Ishaan turned to her. “Yes. The strength of my love for Govind was actually reinforced through Krishna. His stories were everywhere in my home growing up—told daily, alive in every corner. And Govind… he reminded me of Krishna, especially the child and boy forms.”

Gagan leaned forward. “That’s an interesting connection. Are you saying the love was shaped by that divine narrative?”

Ishaan smiled. “In a way, yes. The childhood of any being—human or divine—is strikingly similar. Only in God’s case, we add divinity, purity, and a layer of mysticism to make it more contemplative, more meditative. Because God, unlike humans, lacks a physical form. So we shape stories to feel that presence.”

Ranjana nodded slowly. “And when that refined kind of love finds a real human being…”

Ishaan finished her thought, “…it becomes super-contemplative. Because now, that human also brings a physical form—something divine stories never had. That makes it even more powerful.”

Gagan sat back, thoughtful. “So, love isn’t really shifting. It’s flowing—into the forms that allow it to grow, deepen, and reflect.”

Ishaan’s eyes softened. “Yes. Love doesn’t leave. It just takes new shapes.”

Later that night, with the moon rising in the clear sky and the hills echoing with the distant sound of wedding drums, Ishaan stood on the terrace alone. The stars blinked knowingly. The guru hadn’t returned as a person—but as presence.

As the chapter ended within the pages of his book, so too did Ishaan return from the past.
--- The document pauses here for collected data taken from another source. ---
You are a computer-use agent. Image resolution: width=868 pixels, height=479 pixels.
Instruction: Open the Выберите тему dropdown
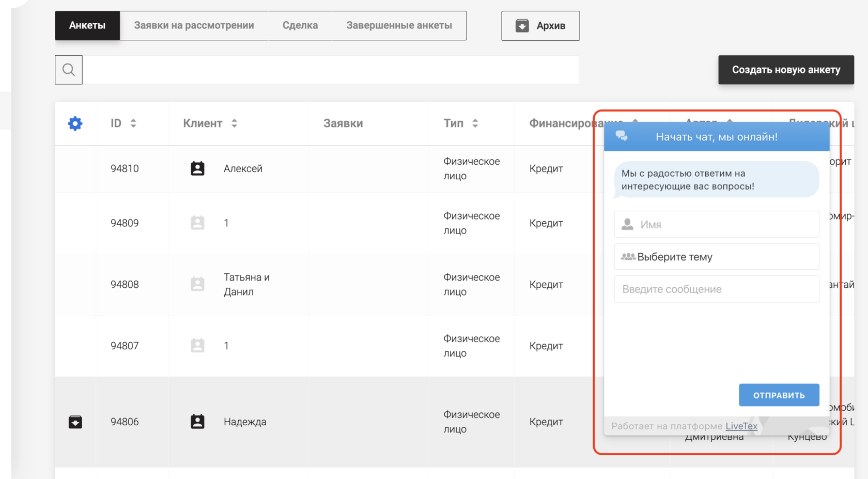click(716, 257)
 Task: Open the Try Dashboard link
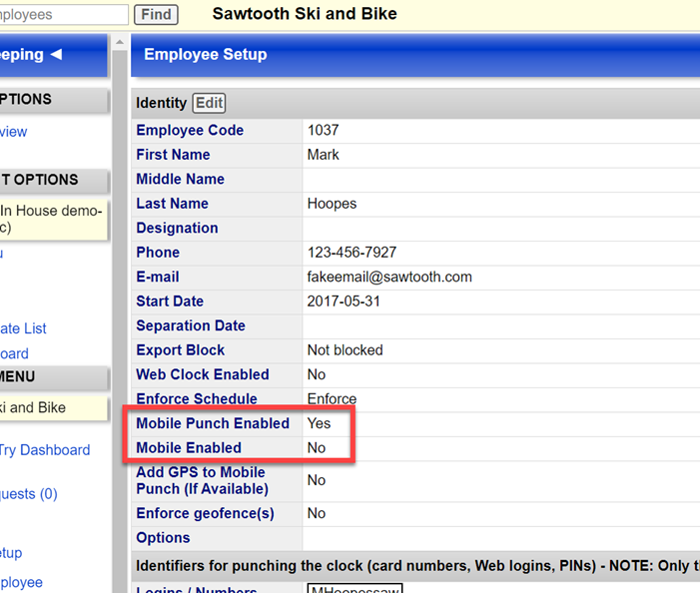tap(45, 450)
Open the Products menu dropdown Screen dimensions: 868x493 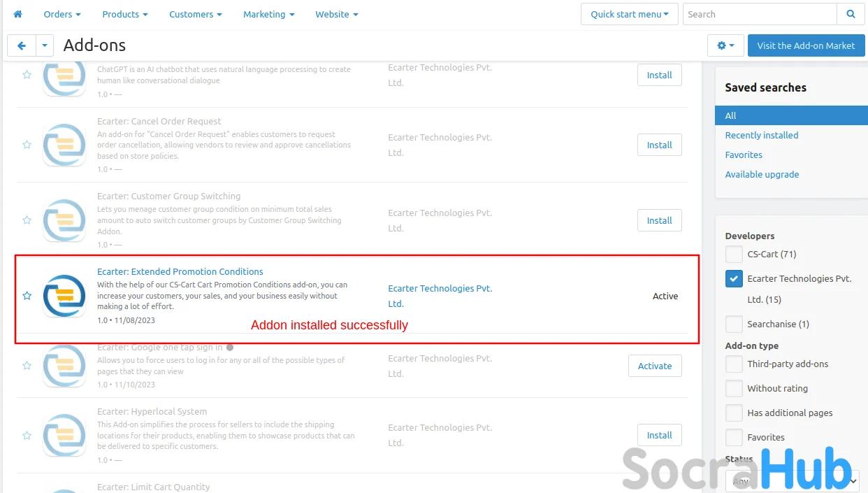(x=125, y=14)
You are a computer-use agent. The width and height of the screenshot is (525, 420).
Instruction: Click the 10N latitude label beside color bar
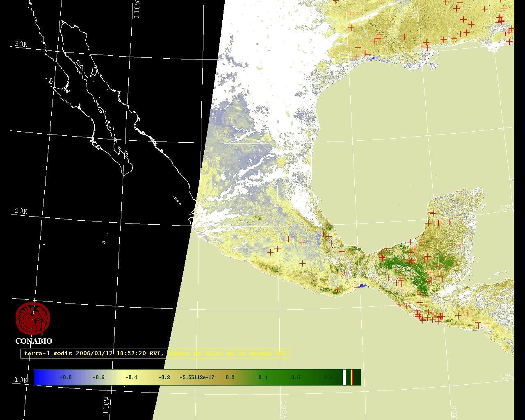(21, 380)
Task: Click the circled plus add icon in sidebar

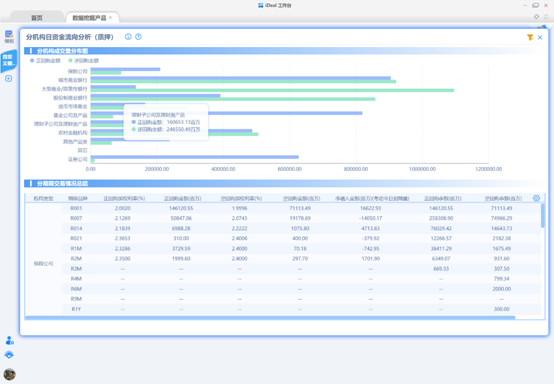Action: 8,78
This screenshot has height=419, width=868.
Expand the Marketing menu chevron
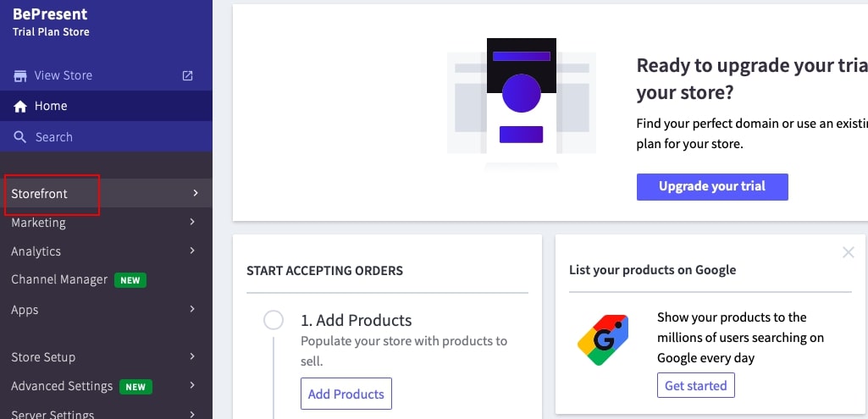193,223
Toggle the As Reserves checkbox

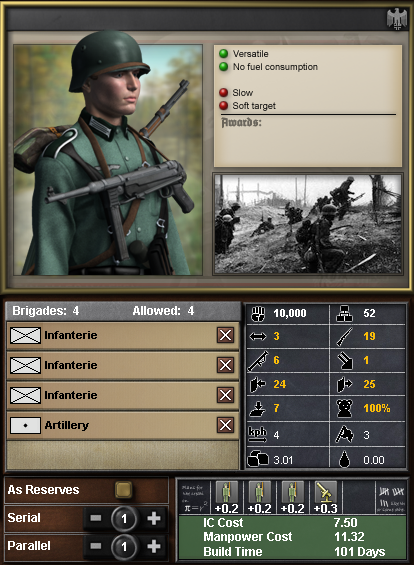pos(124,490)
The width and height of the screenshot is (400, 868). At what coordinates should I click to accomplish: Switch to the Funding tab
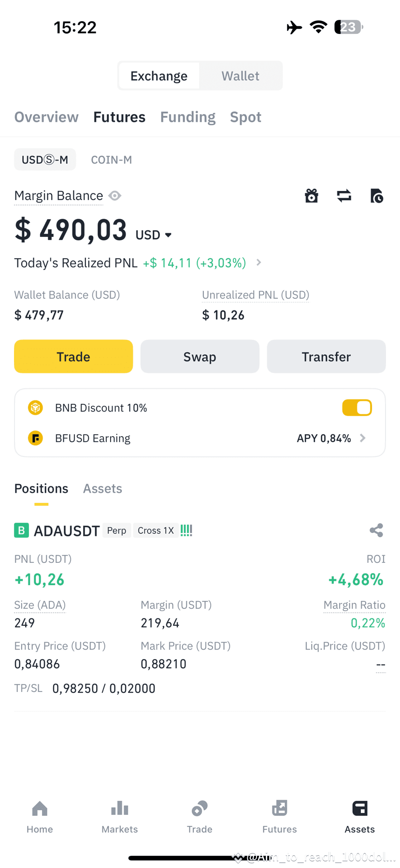(x=188, y=117)
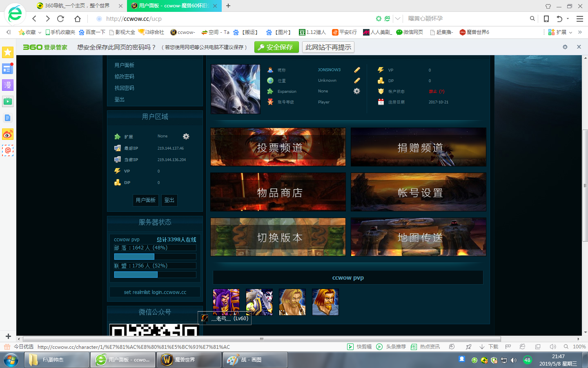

He shut the book slowly, savoring the final sentence like a warm embrace. The verandah was now bathed in twilight. In the valley below, the mist danced like spirit-beings, and a nightjar called from the forest.

“I’m still that boy,” he whispered to himself. “Only… a little more whole.”

And so the day faded gently into night, as Ishaan rose, not older, but newer than ever before.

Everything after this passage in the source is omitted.